2024 Cork Premier Senior Football Championship
- Dates: 13 June - 27 October 2024
- Teams: 12 clubs 4 divisions 1 university
- Sponsor: McCarthy Insurance Group
- Champions: Castlehaven (7th title) Mark Collins (captain) Seánie Cahalane (manager)
- Runners-up: Nemo Rangers Alan O'Donovan (captain) Robbie O'Dwyer (manager)
- Relegated: Éire Óg

Tournament statistics
- Matches played: 28
- Goals scored: 58 (2.07 per match)
- Points scored: 648 (23.14 per match)
- Top scorer(s): Steven Sherlock (4-32)

= 2024 Cork Premier Senior Football Championship =

Annual Gaelic football competition season

The 2024 Cork Premier Senior Football Championship was the fifth staging of the Cork Premier Senior Football Championship and the 136th staging overall of a championship for the top-ranking Gaelic football teams in Cork. The draw for the group stage placings took place on 14 December 2023. The championship ran from 13 June to 27 October 2024.

Castlehaven were the defending champions.

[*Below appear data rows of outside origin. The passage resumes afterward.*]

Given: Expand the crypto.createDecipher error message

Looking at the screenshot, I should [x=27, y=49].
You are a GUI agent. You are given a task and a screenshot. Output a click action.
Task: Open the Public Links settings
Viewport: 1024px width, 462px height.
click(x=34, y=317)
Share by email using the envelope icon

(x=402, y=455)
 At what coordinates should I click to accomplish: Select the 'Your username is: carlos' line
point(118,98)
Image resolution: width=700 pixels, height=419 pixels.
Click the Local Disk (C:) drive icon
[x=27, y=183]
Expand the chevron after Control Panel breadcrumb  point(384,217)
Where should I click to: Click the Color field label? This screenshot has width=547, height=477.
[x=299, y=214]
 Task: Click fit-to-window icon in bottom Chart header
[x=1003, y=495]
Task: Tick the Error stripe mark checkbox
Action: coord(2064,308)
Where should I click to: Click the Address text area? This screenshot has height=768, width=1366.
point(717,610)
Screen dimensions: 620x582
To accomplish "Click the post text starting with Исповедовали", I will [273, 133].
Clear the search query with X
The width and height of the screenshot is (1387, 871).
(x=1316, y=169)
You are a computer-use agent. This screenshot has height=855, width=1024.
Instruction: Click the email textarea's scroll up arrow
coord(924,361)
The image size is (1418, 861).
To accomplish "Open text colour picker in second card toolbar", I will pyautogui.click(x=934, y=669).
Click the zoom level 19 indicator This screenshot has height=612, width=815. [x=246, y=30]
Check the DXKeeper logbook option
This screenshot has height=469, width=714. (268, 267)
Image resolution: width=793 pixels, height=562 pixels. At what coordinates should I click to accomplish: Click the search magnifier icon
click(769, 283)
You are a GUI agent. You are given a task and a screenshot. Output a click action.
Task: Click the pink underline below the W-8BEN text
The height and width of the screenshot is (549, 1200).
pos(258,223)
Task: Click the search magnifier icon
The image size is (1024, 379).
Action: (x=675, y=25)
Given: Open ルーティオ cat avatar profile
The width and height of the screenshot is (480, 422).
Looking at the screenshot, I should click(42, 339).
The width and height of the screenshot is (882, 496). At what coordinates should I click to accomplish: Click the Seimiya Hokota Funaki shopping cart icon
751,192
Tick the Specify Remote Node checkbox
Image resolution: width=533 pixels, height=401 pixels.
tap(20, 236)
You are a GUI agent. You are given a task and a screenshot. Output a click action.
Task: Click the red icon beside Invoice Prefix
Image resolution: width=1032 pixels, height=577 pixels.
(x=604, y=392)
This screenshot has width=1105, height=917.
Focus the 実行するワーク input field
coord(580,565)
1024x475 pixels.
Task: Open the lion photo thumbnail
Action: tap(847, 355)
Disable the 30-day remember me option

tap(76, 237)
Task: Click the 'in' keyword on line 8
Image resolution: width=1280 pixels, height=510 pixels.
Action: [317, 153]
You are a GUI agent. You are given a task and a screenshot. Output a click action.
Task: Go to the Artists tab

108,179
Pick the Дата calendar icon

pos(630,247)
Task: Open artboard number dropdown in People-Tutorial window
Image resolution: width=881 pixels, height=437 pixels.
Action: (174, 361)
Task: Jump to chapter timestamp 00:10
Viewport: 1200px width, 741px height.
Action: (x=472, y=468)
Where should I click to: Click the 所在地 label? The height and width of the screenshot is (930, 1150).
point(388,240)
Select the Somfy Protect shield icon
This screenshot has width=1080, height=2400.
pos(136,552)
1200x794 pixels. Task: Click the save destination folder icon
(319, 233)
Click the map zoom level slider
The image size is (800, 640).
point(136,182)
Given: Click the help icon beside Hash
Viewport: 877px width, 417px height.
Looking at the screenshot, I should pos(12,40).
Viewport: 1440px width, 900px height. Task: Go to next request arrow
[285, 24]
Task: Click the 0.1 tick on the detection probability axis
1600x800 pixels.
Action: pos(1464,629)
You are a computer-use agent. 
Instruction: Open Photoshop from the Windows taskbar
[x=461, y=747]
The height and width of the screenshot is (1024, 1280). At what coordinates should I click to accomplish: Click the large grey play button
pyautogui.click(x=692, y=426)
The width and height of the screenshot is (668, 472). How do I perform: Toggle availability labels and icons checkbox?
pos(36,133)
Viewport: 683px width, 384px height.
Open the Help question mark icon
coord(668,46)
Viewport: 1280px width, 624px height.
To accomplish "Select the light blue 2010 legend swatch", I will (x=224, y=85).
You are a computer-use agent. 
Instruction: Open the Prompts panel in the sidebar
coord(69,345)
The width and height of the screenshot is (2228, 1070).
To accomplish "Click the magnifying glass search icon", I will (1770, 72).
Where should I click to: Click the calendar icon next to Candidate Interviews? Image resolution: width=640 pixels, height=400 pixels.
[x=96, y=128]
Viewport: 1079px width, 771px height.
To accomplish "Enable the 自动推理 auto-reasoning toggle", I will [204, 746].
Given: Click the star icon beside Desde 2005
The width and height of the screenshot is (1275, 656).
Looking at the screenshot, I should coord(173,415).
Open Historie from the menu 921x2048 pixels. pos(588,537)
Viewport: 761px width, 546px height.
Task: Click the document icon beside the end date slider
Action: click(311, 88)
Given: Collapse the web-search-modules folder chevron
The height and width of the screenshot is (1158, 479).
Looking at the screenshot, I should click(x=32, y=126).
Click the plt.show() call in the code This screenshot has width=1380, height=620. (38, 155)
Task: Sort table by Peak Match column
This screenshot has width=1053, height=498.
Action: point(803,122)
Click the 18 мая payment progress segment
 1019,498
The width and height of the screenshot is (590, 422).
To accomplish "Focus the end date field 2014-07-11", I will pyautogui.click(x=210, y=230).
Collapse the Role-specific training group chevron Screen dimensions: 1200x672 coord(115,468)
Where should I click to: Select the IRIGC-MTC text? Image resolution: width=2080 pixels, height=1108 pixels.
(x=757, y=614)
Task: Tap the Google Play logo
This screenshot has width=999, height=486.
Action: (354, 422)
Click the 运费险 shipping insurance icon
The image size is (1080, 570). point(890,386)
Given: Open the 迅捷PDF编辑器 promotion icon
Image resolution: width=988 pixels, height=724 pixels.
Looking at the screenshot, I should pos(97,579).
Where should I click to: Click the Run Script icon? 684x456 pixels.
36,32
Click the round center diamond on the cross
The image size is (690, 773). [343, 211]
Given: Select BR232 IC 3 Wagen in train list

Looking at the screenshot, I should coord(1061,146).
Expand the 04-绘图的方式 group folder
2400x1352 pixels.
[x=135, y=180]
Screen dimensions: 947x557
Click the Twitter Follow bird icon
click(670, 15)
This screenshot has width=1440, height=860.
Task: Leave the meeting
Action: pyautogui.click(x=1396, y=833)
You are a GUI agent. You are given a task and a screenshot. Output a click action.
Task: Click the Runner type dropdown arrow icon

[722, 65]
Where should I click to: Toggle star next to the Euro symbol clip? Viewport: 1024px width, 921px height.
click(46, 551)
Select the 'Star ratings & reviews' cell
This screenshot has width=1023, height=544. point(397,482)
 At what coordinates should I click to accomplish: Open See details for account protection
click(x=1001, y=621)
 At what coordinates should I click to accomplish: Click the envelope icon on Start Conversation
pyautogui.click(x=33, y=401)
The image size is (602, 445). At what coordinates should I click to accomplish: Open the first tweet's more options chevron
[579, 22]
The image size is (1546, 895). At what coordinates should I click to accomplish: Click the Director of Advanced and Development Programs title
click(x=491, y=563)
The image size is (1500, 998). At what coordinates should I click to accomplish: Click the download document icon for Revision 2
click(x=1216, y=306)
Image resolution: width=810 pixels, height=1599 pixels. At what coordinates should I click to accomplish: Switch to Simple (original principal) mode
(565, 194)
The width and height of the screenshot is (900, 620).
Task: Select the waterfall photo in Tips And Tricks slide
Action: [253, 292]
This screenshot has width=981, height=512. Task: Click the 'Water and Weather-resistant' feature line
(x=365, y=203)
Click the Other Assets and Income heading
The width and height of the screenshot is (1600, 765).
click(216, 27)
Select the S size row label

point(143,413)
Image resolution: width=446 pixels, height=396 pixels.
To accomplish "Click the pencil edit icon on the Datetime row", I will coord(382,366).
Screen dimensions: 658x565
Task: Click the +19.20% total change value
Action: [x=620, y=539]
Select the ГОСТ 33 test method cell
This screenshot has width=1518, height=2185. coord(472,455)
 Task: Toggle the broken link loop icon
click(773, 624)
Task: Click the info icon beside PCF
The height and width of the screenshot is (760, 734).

The final was played on 27 October 2024 at SuperValu Páirc Uí Chaoimh in Cork, between Castlehaven and Nemo Rangers, in what was their fifth meeting in the final overall and a second consecutive meeting in the final. Castlehaven won the match by 0-16 to 0-11 to claim their seventh championship title overall and a second consecutive title.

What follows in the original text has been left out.